It seems clear to me that there's a real-world risk that the evaluation of
i on the left is at risk of occurring during the evaluation of the RHS.
So I don't think there's a sequence point between the sides.

More importantly:
1. You don't need to do that.
2. Even if it's not undefined behavior, it's the kind of case where compilers
might have unexpected bugs.
3. So don't do that, then. Just write out what you mean.

In most of the "interesting" edge cases, the right answer is not to go there.

-s

Nick · Dec 13, 2009

mohangupta13 said:
With due regard to everyone's comments , can anyone please explicitly
say whether the above statement is actually UD or not ? I am not able
to get this from the above comments .

I often wonder why anyone cares about this sort of statement. It
doesn't look the sort of thing that might be produced by computer
generated code, and it doesn't look the thing you'd actually want to
write into a program. If it's that borderline and you'd never need it,
why does it actually matter, other than as a sort of C language sudoku.

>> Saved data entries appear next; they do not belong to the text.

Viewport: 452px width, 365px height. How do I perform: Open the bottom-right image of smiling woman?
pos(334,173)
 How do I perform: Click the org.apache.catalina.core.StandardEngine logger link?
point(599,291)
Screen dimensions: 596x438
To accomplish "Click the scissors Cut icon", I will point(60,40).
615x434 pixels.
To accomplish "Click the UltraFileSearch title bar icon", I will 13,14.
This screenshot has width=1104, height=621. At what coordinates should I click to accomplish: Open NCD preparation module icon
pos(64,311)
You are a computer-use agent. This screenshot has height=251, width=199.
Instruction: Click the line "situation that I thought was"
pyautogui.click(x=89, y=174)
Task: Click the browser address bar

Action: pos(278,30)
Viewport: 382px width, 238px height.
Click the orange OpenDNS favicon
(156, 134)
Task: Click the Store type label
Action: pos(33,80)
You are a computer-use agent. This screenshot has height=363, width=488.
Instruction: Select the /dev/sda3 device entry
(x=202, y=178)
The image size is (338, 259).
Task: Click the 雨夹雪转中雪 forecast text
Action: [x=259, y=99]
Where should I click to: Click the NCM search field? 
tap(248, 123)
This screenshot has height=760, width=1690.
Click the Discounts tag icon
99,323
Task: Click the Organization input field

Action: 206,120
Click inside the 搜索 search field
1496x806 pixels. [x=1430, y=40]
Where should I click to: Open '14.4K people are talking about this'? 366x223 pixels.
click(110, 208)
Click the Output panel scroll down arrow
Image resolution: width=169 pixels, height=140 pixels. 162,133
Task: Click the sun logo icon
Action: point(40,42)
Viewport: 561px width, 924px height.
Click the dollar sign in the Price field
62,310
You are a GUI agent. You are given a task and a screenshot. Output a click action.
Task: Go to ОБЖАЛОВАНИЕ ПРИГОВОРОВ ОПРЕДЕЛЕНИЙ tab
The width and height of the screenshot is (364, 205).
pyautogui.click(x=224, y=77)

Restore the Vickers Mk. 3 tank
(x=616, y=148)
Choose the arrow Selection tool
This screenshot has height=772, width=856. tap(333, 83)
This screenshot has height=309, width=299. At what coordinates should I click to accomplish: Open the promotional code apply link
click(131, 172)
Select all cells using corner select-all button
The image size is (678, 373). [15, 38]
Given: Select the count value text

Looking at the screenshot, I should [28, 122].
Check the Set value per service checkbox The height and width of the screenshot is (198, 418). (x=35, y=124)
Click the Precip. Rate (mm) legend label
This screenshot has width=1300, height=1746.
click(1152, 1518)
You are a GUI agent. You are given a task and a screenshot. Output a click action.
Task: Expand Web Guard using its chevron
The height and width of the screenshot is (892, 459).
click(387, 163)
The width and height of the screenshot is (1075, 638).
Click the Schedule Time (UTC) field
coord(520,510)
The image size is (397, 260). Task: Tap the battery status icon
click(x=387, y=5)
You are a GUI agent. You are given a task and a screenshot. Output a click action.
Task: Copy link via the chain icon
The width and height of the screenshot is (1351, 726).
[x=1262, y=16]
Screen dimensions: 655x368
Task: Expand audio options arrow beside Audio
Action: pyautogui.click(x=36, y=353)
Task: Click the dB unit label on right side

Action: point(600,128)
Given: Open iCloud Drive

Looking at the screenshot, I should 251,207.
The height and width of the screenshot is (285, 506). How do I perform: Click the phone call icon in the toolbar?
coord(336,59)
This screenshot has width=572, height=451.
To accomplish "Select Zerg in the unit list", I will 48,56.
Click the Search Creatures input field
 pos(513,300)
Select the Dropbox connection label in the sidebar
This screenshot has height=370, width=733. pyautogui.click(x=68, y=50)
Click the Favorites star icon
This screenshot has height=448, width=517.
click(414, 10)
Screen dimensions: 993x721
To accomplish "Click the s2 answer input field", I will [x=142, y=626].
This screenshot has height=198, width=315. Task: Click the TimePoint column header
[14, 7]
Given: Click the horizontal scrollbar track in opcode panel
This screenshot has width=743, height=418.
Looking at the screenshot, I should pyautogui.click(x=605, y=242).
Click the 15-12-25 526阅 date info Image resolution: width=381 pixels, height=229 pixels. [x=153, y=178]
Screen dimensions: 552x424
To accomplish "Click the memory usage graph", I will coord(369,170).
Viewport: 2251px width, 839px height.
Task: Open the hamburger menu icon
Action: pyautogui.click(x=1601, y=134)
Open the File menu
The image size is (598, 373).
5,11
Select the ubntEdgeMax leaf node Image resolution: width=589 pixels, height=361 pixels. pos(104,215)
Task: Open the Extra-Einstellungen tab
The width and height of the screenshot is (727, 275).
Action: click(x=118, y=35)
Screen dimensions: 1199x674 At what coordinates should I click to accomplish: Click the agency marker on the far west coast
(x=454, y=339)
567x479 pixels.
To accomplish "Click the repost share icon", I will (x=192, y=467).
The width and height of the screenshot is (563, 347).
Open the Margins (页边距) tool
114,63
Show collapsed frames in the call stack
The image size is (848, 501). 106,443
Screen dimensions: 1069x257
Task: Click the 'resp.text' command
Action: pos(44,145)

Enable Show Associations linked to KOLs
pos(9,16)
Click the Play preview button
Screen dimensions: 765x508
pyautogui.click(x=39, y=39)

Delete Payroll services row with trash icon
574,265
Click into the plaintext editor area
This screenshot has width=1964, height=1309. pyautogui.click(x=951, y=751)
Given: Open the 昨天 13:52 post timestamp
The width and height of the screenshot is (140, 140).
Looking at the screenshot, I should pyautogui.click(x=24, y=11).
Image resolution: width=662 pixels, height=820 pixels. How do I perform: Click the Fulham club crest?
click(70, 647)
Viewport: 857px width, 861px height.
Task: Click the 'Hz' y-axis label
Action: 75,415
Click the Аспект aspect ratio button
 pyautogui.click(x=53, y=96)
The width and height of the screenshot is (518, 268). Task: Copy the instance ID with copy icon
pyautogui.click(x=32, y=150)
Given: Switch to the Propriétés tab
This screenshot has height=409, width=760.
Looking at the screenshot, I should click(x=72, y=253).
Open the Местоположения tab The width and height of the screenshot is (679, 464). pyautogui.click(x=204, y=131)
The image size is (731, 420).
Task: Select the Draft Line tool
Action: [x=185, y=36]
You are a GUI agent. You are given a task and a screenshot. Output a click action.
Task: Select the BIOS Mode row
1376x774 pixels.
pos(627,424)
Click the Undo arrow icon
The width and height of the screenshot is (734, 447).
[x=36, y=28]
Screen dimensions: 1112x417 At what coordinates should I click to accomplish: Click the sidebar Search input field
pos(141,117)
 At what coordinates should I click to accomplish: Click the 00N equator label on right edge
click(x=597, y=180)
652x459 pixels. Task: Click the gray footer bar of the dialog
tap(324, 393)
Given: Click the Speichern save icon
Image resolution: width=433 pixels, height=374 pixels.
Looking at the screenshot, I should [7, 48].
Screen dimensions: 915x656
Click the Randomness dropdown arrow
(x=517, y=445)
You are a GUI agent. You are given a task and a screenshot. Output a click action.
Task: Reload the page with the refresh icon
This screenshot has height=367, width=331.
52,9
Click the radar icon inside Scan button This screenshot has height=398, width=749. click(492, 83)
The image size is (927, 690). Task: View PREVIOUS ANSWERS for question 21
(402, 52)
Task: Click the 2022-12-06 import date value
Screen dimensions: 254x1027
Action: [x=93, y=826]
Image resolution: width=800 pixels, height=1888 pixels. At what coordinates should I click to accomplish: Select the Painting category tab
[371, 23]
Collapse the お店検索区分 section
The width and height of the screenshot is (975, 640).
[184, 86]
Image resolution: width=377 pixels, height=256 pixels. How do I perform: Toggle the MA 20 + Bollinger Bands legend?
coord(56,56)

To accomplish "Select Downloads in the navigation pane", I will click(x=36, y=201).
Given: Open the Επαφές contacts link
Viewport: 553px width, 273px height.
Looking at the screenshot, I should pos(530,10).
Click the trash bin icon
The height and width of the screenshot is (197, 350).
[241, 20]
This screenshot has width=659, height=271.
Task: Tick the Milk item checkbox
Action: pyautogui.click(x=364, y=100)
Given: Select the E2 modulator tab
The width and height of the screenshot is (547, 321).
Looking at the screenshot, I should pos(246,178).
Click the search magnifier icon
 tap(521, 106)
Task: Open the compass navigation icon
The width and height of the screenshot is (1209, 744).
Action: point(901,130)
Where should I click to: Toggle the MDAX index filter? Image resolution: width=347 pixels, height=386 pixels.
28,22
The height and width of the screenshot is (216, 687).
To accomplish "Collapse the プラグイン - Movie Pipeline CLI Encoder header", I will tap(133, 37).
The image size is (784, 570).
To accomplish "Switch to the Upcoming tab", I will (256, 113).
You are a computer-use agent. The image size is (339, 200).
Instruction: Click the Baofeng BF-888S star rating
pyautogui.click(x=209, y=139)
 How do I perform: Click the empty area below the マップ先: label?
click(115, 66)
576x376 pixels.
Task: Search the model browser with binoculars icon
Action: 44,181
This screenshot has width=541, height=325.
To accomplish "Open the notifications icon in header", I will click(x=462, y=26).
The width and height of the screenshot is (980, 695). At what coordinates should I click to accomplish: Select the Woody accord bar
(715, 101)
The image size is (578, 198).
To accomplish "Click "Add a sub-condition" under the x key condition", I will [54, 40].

Kenny McCormack · Dec 13, 2009

Nick said:
I often wonder why anyone cares about this sort of statement. It
doesn't look the sort of thing that might be produced by computer
generated code, and it doesn't look the thing you'd actually want to
write into a program. If it's that borderline and you'd never need it,
why does it actually matter, other than as a sort of C language sudoku.

Indeed. Well put. ITA.

But the point is that that is precisely the stock-in-trade of this
newsgroup. As I have shown many times, it is not possible to post
anything to this newsgroup, that will meet the generally accepted
standards of "appropriateness", that is not either a) a topicality flame
(gotta love them!) or b) language lawyering, of the type that is of no
interest to the vast majority of working C programmers.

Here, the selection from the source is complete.